* REQUIREMENT *
What you return must match the records word for word, except that pictures are dropped.

++++

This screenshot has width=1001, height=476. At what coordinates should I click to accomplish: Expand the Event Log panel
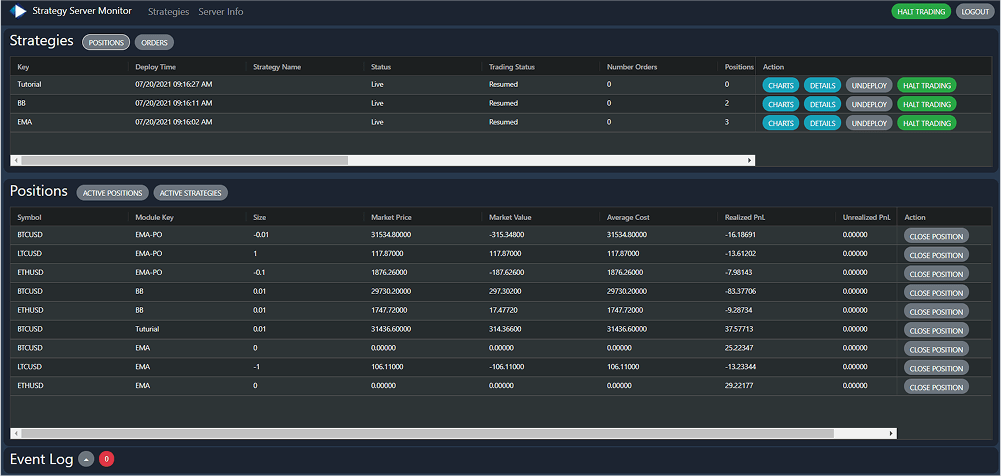click(x=86, y=459)
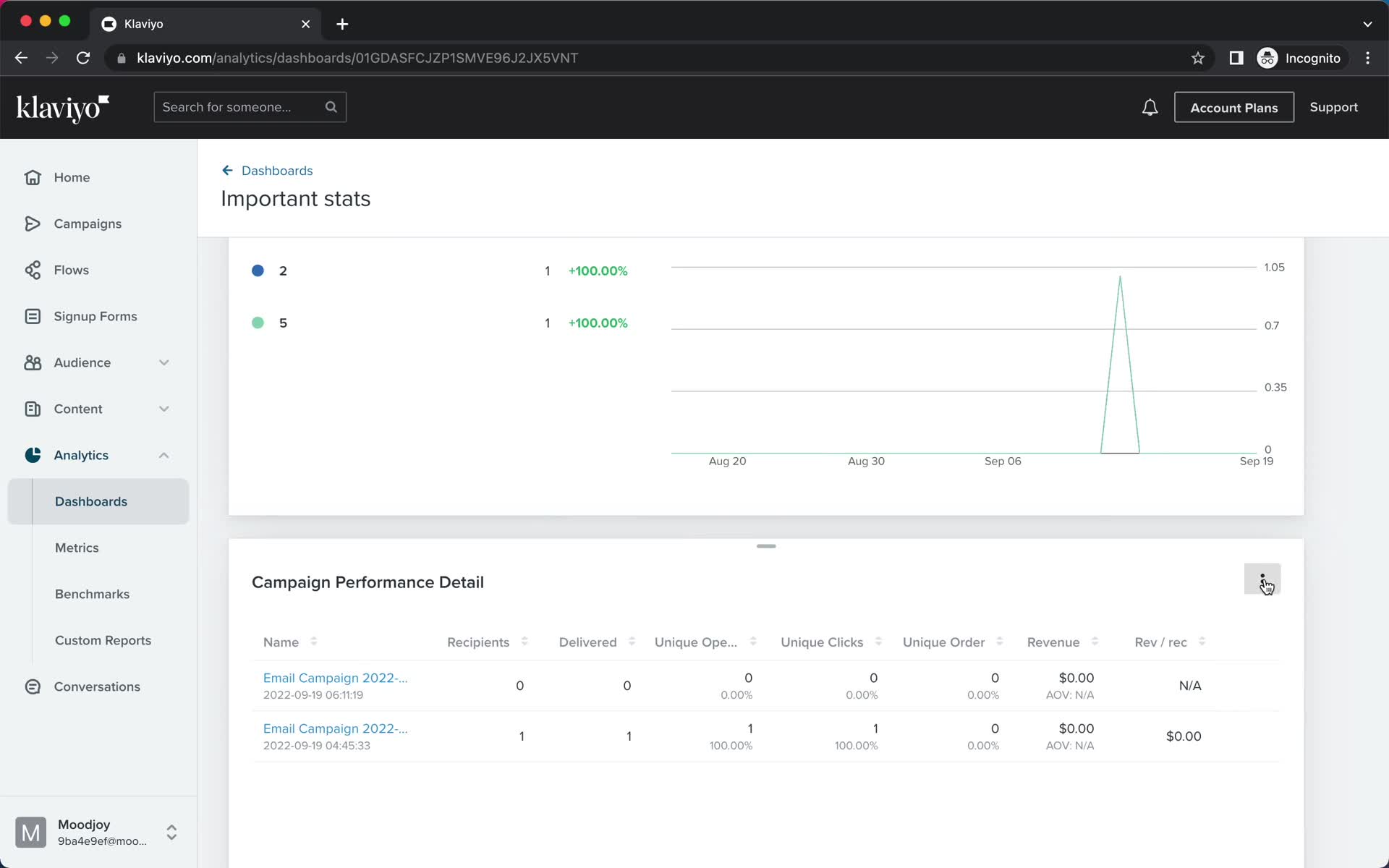
Task: Open first Email Campaign 2022 link
Action: [336, 677]
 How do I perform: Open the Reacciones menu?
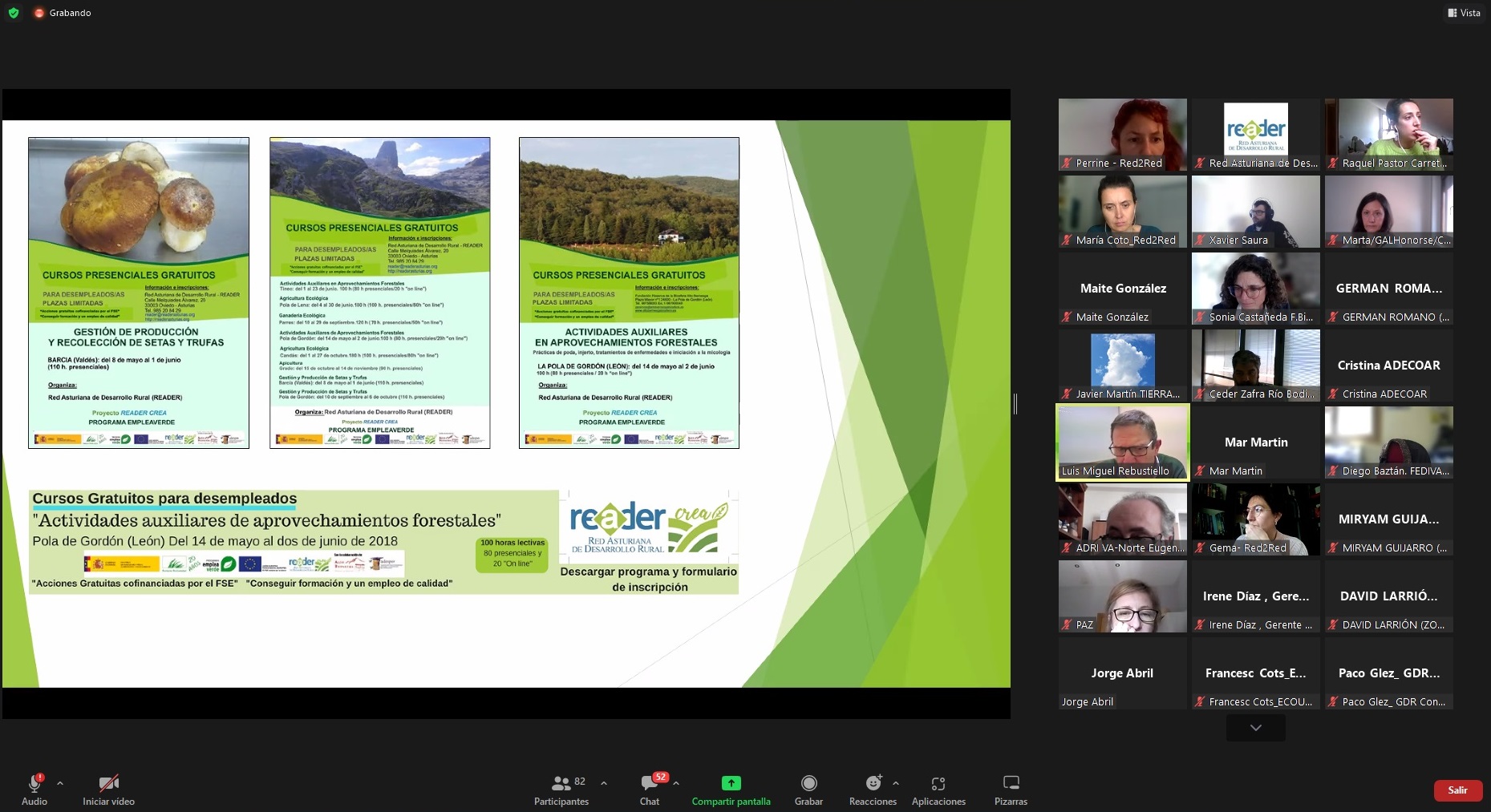tap(873, 783)
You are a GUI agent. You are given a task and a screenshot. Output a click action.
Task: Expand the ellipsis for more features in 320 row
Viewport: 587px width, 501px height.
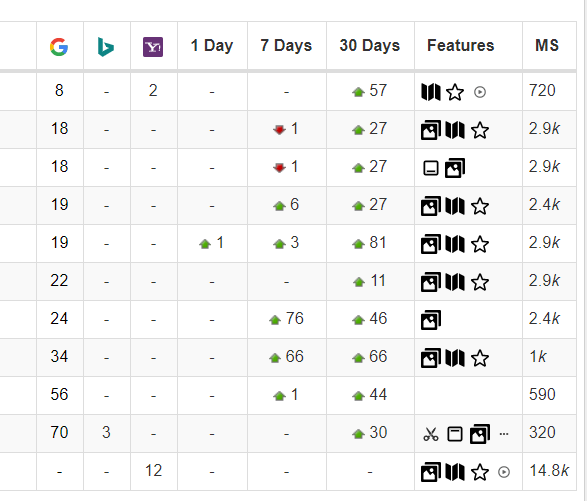pyautogui.click(x=504, y=434)
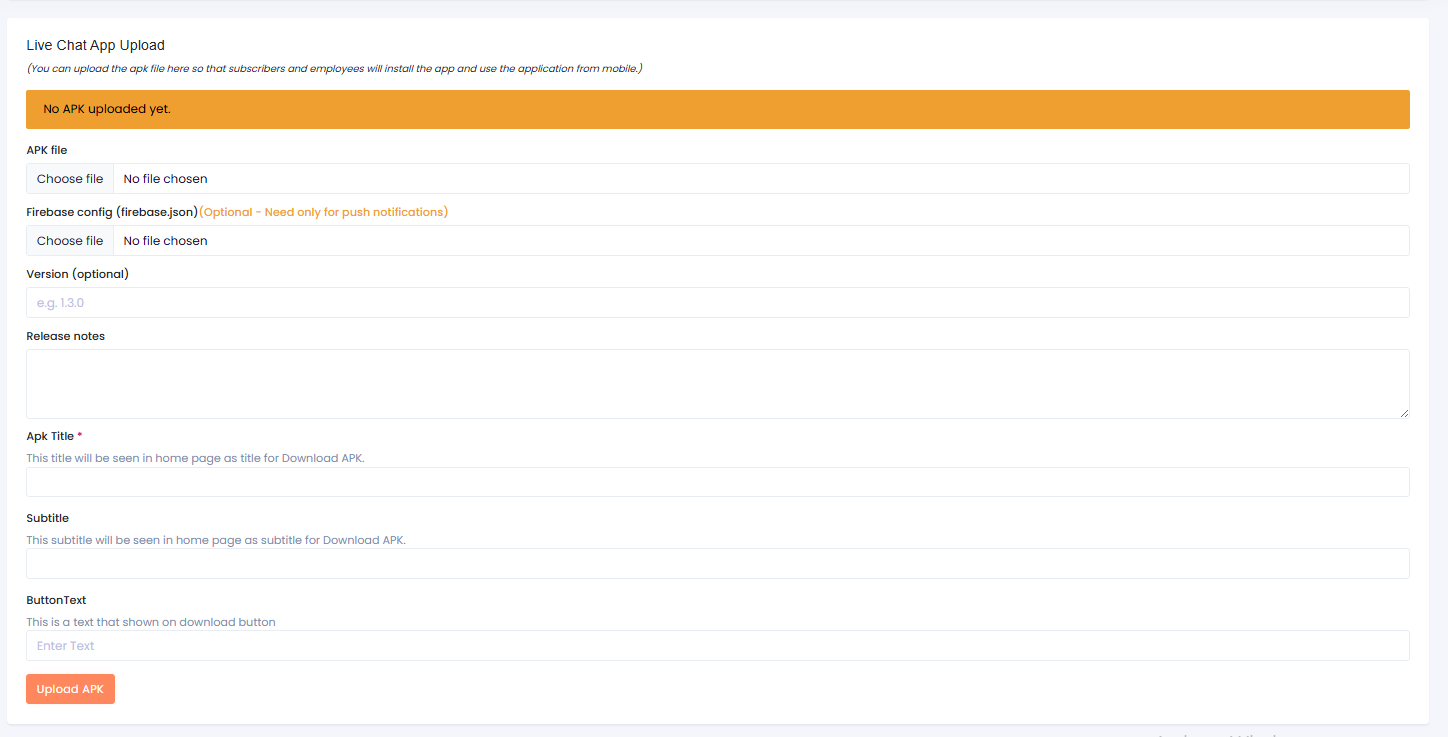Click the 'Release notes' label

click(x=65, y=336)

++++

* RESPONSE FOR THIS EXERCISE *
This screenshot has width=1001, height=476. At what coordinates should I click to accomplish: Expand the Event Log panel
click(x=86, y=459)
Task: Open first Email Campaign 2022 link
Action: [336, 677]
 How do I perform: Open the Reacciones menu?
tap(873, 783)
You are a GUI agent. You are given a task and a screenshot. Output a click action.
Task: Expand the ellipsis for more features in 320 row
Viewport: 587px width, 501px height.
pyautogui.click(x=504, y=434)
Click the 'Release notes' label

click(x=65, y=336)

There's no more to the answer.